◆ Record excerpts
● ● ● ●
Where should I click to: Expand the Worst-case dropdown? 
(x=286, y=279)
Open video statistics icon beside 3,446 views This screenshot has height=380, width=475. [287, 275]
● ● ● ●
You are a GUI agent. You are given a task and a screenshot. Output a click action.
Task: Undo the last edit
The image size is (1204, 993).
● ● ● ●
Taking the entries above, write out exactly the lines starting with the line containing "Where should I" and going on through the line containing "Open video statistics", both included, and nothing else.

Where should I click to: Expand the Worst-case dropdown? 
(x=286, y=279)
Open video statistics icon beside 3,446 views This screenshot has height=380, width=475. [287, 275]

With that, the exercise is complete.